Day 6-June 20, 2011
Today was the day of the big hike up to Paraiso (Paradise). As Dr. Don said, you have to go through hell to get to paradise. I greatly underestimated how out of shape I was. There were 6 of us who went up: me, will, bekah, dr. don, gabe (son of a dr in the hospital), and his friend nestor. It took about 2.5 hours to climb up to Paraiso. 75% of it was straight uphill. The first part was long, steep hills. The middle part was more of a flat, smaller path. The last part is known as the "serpent" and is the most "hellish" part. It was steep and side winding. It was absolutely the hardest hike ive ever done--even beats the one in africa (although that one was more life threatening, climbing down ropes and ladders on the edge of a cliff haha).
When we got up there, we went to a small house where they had mountain water bubbling through a spicket. We got some of that water because we were out. I literally was drenched as if i had jumped into a pool. From head to toe. You could see it on everyones shorts--all of the drench marks almost covering their shorts hahaha. Well, at least im overcoming my dislike of being really sweaty and stinky.
After we drank the water, we went over some of the songs with the kids there. The people who live up here are incredibly in shape and tough. One woman took off and went up more of the mountain to get other kids to join us--they were back so fast! We practiced songs and the bible storying cloth to earn an "energy pill" aka a glucose tablet.
After, we got to help make corn tortillas! You grind up corn and mix it with water then make it into a tortilla shape and then put it on the "oven" which is hot stone. It was difficult to grind up the corn---they said they do it 3 times per day!
We then realized that we had been helping make part of our meal! They so graciously made us all tortillas and rice to eat and "agua y limon" aka lime water to drink. It was very good, and they were so gracious and excited to share with us! The mother of the house was Marta and her daughter was Linda who had an infant named Chelsea. Marta had a lot of other kids, including a cute girl named Ingrid (picture attached). Chelsea had a baby doll (munequita) whose name was Juancito...it was dressed in pink, but she wanted it to be a boy haha Ingrid had a stuffed animal duck named "patito" (little duck).

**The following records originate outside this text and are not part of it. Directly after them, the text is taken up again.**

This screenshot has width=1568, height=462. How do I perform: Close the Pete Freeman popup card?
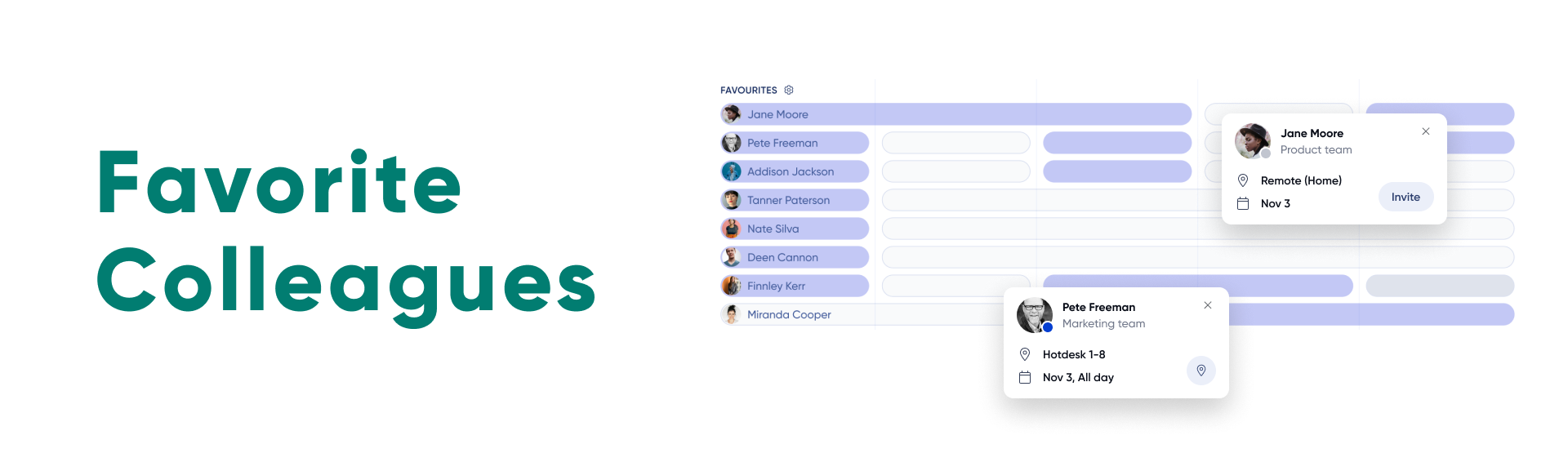click(x=1207, y=305)
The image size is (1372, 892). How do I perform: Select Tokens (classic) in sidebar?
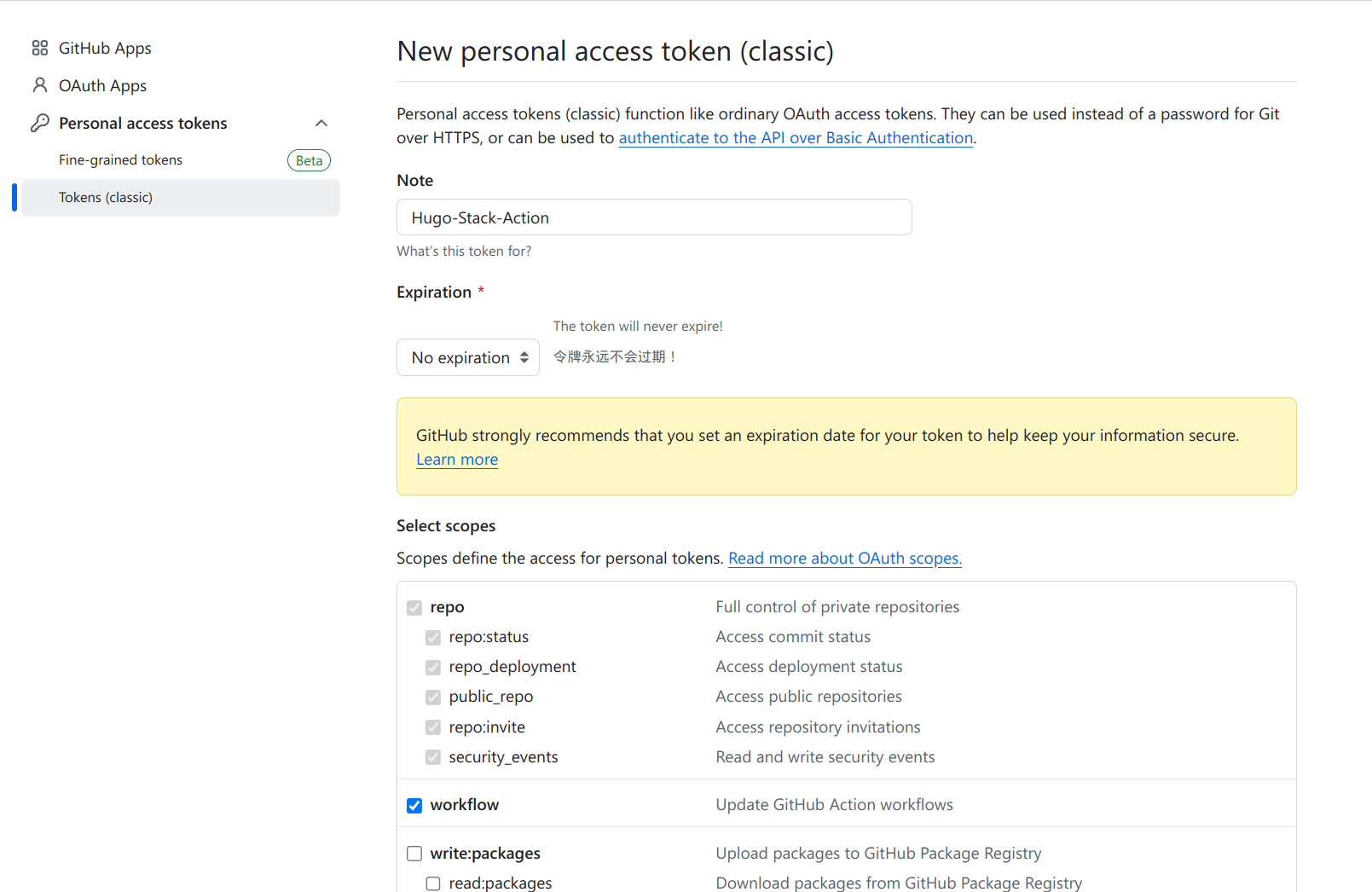[x=106, y=198]
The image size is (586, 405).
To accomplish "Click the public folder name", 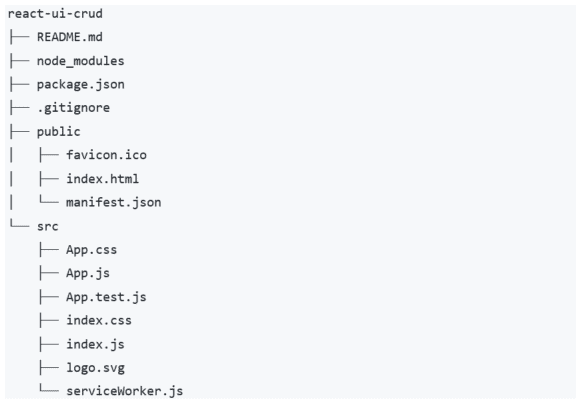I will [x=58, y=132].
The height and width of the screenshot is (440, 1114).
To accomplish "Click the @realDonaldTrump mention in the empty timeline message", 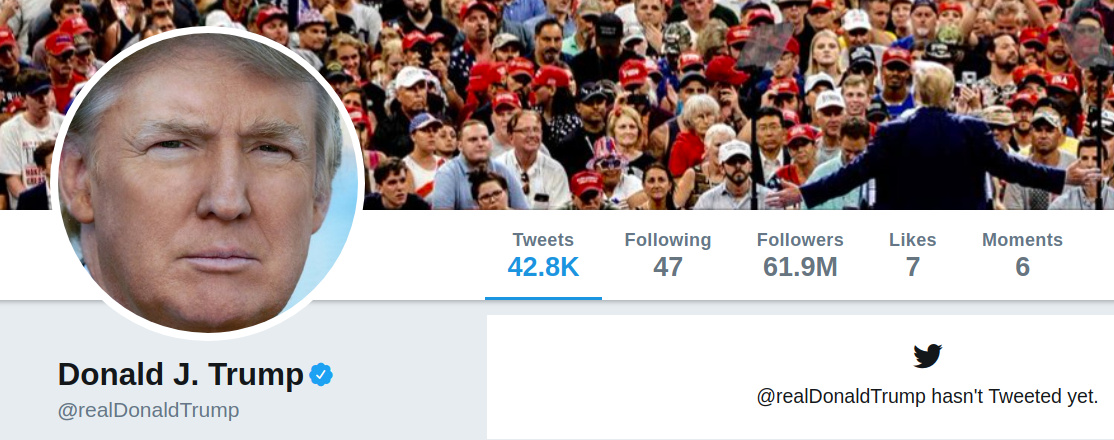I will pos(841,397).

We then went through a story with songs named "Pilgrim's Progress" led by one of the girls and headed down the mountain.
Going down the mountain was a different kind of hard. It was easier to run bc it was hard on the joints. Although, it was rough in most places with "valleys" of land there and big rocks all over that we had to run and hop around. It was for sure good ankle stability exercises! haha
On our way down, Dr. Don posed the question "What we just saw-was that poverty?". Studies show that the North American definition of poverty is "lack of food, shelter, clothing, etc." aka lack of material possessions. South American definition of poverty is the presence of things: the presence of hopelessness, the presence of despair, etc. In the end, we agreed that they were not in poverty because even though their house was extremely small and they didnt own much, they were full of joy. They graciously fed us and were so happy we came up to see them. They shared their love for the Lord with us, and they cared for us without regards to not having much material possession and they were full of happiness and joy. That is not poverty-that is living in God's love and mercy.
We then started planning a one day VBS with Cynthia, a Honduran who lived in the US for 10 years, so she's very much bilingual. Our goal is to make something portable so we can run it in the US if we wanted to and also get kids here excited about missions and spreading the gospel.
We then returned, ate dinner, watched a video that included many good sermons from powerful preachers. I may or may not have fallen asleep and everybody knew haha.